La bêtise de Nicolas nous aurait tous mis dans le malheur pour des années, si maître Jean n’avait pas eu pitié de nous ; mais le soir où mon frère venait de partir, ce brave homme voyant que je me désolais dans mon coin derrière le fourneau, me dit :

« Ne te chagrine pas, Michel. Je sais que l’usurier Robin vous tient dans ses griffes ; tes parents ne pourraient jamais le payer, ils sont trop pauvres, mais c’est toi qui le payeras. Quoique ton apprentissage ne soit pas fini, tu recevras dès maintenant cinq livres par mois. Tu travailles bien, je suis content de ta conduite. »

Il parlait avec force. Dame Catherine et Nicole avaient des larmes plein les yeux ; et comme je répondais au bout d’un instant :

« Oh ! maître Jean, vous faites pour nous plus qu’un père ! »

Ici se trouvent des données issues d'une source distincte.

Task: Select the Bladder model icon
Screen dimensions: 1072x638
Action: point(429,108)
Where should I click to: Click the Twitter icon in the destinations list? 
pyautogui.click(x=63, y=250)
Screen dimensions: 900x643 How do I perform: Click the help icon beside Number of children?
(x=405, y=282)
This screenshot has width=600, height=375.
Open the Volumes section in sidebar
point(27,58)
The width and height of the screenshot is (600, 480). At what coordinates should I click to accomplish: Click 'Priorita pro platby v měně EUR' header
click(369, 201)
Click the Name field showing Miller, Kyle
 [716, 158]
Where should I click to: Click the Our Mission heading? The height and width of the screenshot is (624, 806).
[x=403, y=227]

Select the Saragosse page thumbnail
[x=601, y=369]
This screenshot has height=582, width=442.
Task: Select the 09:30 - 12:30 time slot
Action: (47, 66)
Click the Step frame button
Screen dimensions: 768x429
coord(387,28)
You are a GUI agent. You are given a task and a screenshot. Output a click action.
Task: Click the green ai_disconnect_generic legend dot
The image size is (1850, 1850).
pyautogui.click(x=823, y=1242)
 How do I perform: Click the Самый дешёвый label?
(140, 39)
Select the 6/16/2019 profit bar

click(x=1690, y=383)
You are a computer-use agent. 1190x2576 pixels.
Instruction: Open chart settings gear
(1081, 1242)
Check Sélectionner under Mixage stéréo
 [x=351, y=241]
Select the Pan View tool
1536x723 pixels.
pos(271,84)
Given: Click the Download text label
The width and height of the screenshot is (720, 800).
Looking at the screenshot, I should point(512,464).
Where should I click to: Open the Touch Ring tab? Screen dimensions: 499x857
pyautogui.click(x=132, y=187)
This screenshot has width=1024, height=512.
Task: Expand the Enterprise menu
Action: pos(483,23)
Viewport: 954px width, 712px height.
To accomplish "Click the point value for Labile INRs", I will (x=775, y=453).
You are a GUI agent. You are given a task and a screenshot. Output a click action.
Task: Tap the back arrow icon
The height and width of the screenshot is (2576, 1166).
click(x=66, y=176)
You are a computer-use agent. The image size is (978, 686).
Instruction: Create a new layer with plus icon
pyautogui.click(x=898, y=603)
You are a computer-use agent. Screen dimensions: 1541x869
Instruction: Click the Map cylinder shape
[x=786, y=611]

Chauvel, qui venait d’entrer avec Marguerite, s’écria :

« Oui, c’est beau ! Je vous aimais déjà, maître Jean, mais à cette heure je vous estime. »

Il lui serra la main ; et me touchant l’épaule :

« Michel, me dit-il, ton père m’a chargé de trouver une place pour votre Lisbeth. Eh bien, on l’attend à la brasserie de l’Arbre-Vert, chez Toussaint, à Vasselonne. Elle aura le logement, la nourriture, sa paire de souliers et deux gros écus par an. Plus tard, si la fille remplit bien son service, on verra. C’est tout ce qu’il faut pour commencer. »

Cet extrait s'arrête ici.